The Little Mermaid at Langelinie waterfront is one of Copenhagen's most popular tourist attractions.
The statue was donated to the city of Copenhagen by the Brewer Carl Jacobsen, sculpted by Edvard Eriksen and erected on August 22nd 1913 after the fairytale of the same name written by Hans Christian Andersen.
Danish history is full of mermaid myths. Mermaids themselves can been found in 15 churches in Denmark and throughout the history of the Danish Navy there has always been at least one ship named the MERMAID.
It is said that Copenhagen's Little Mermaid is the most photographed girl in the world, however not everyone sees it that way. In 1964 her head was sawed off an removed and Langlinie was without it's mermaid for a whole month.
Hans Christian Andersen's "The Little Mermaid" was animated into a film by Disney in 1989 although the ending was drastically changed.
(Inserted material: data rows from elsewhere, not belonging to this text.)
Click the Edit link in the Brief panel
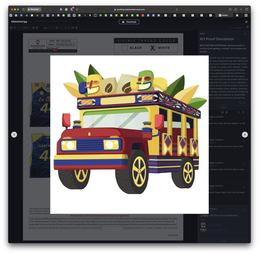This screenshot has height=254, width=259. coord(243,102)
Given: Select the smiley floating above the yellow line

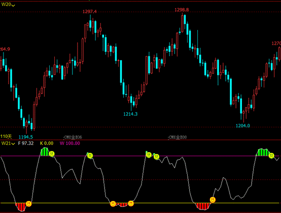Looking at the screenshot, I should coord(213,200).
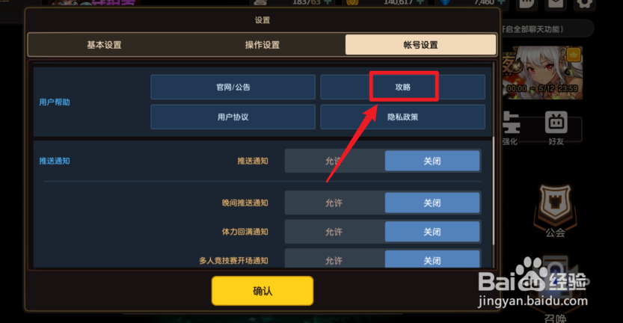Set 晚间推送通知 to 关闭
Viewport: 623px width, 323px height.
[432, 203]
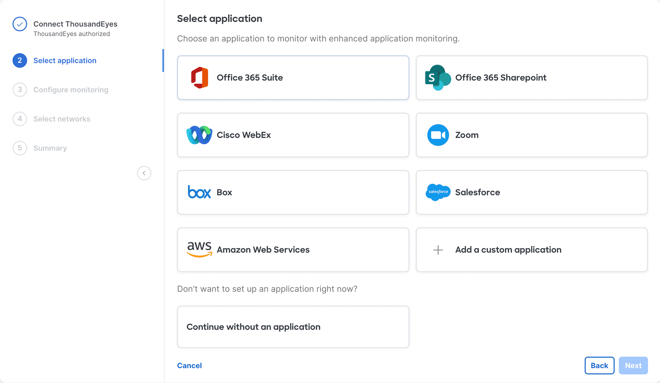The height and width of the screenshot is (383, 660).
Task: Click the Cisco WebEx logo icon
Action: click(199, 135)
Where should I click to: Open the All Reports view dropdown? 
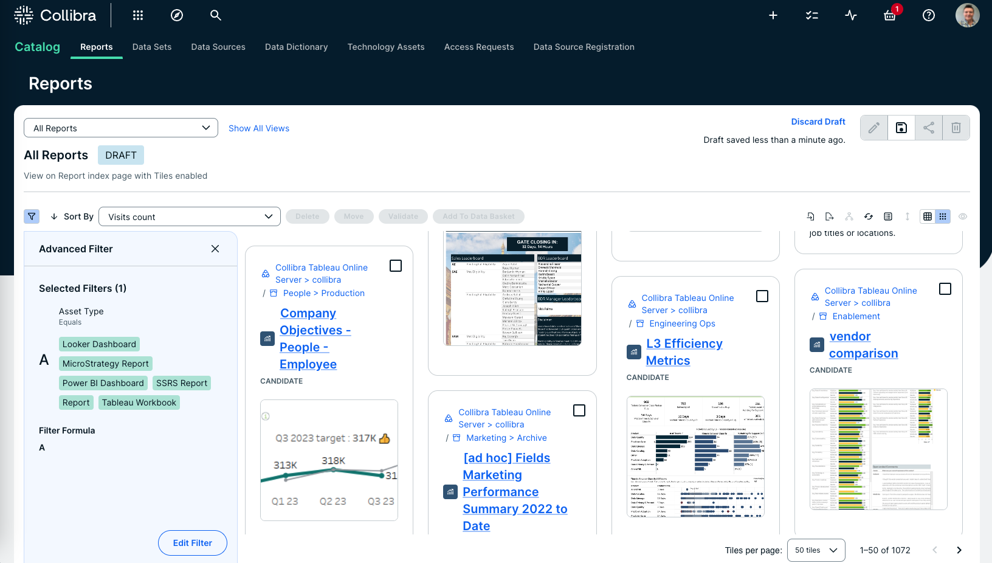(121, 128)
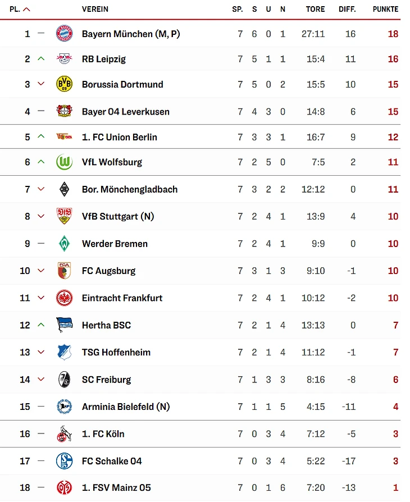Sort table by PL. column arrow
Screen dimensions: 410x502
27,9
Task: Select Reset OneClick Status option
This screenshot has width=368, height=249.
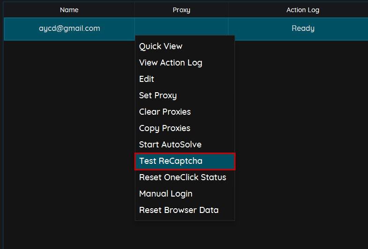Action: [183, 177]
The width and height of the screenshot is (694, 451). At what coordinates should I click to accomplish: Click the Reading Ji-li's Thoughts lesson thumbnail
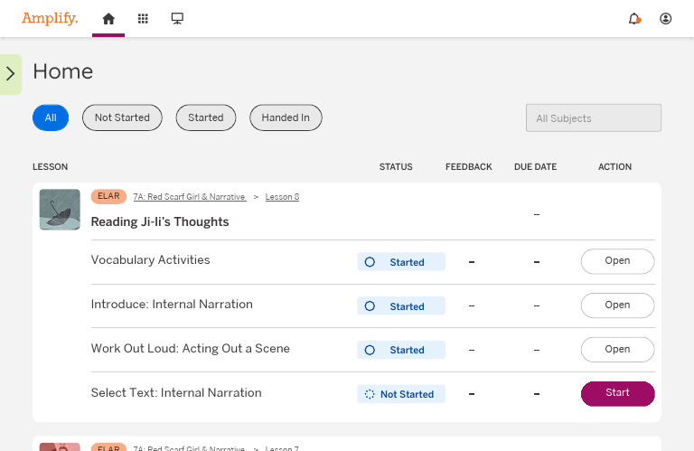click(60, 209)
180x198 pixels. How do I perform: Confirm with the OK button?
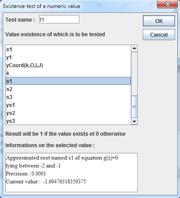pos(159,21)
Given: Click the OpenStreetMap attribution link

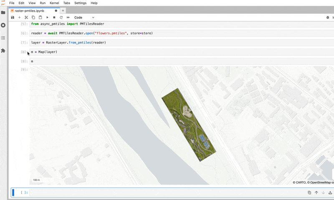Looking at the screenshot, I should (x=321, y=182).
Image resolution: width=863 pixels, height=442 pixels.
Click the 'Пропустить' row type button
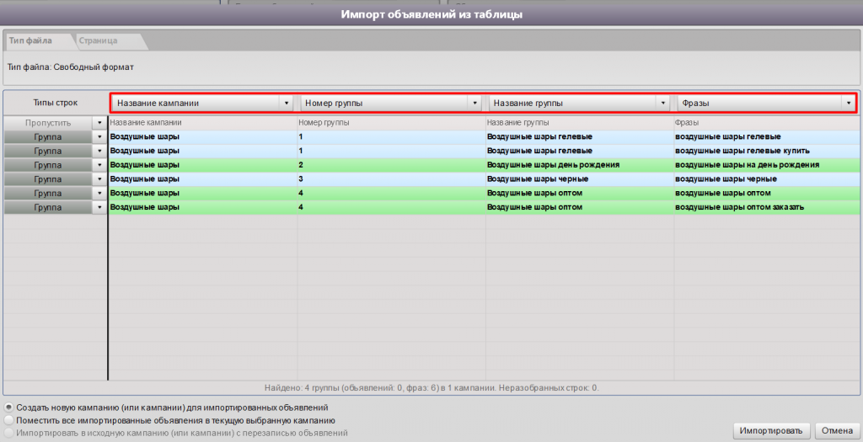coord(48,123)
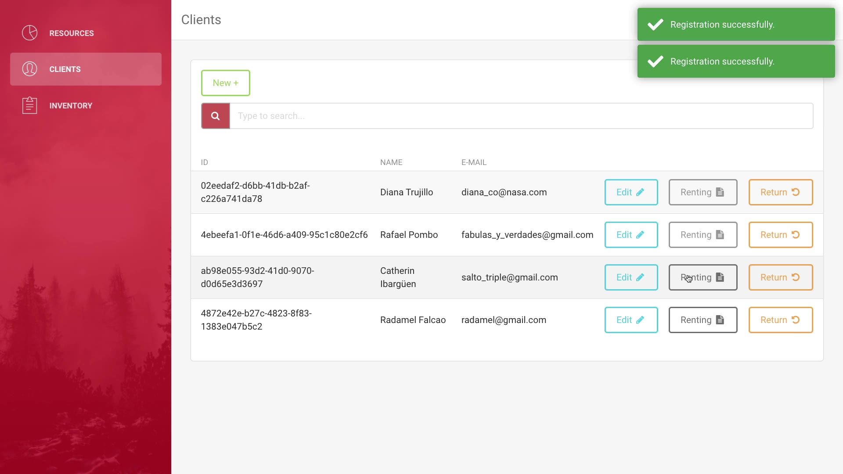Open Renting for Radamel Falcao

coord(703,320)
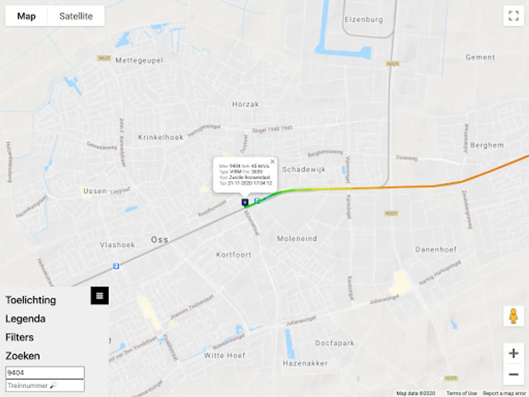Viewport: 529px width, 397px height.
Task: Click the black hamburger menu icon
Action: click(x=100, y=296)
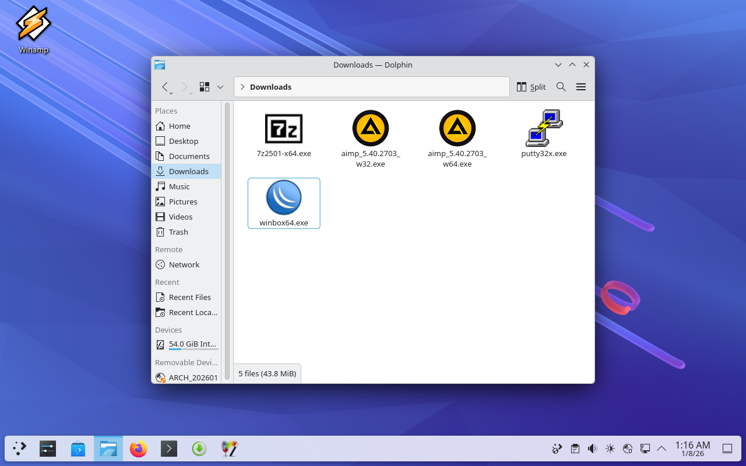Click the Downloads breadcrumb in location bar

pyautogui.click(x=270, y=87)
The statue of The Little Mermaid depicts a creature yearning to be human and walk out of the sea. It is this yearning that, in the fairytale, causes her to abandon her mermaid form, driving her to great sorrow and death.
"If she had been thoughtful and silent before, she now became far more so. And when her sisters enquired of her what she had seen on the first day when she visited the upper world, she answered them not. Evening after evening, she visited the shore where she had left the prince."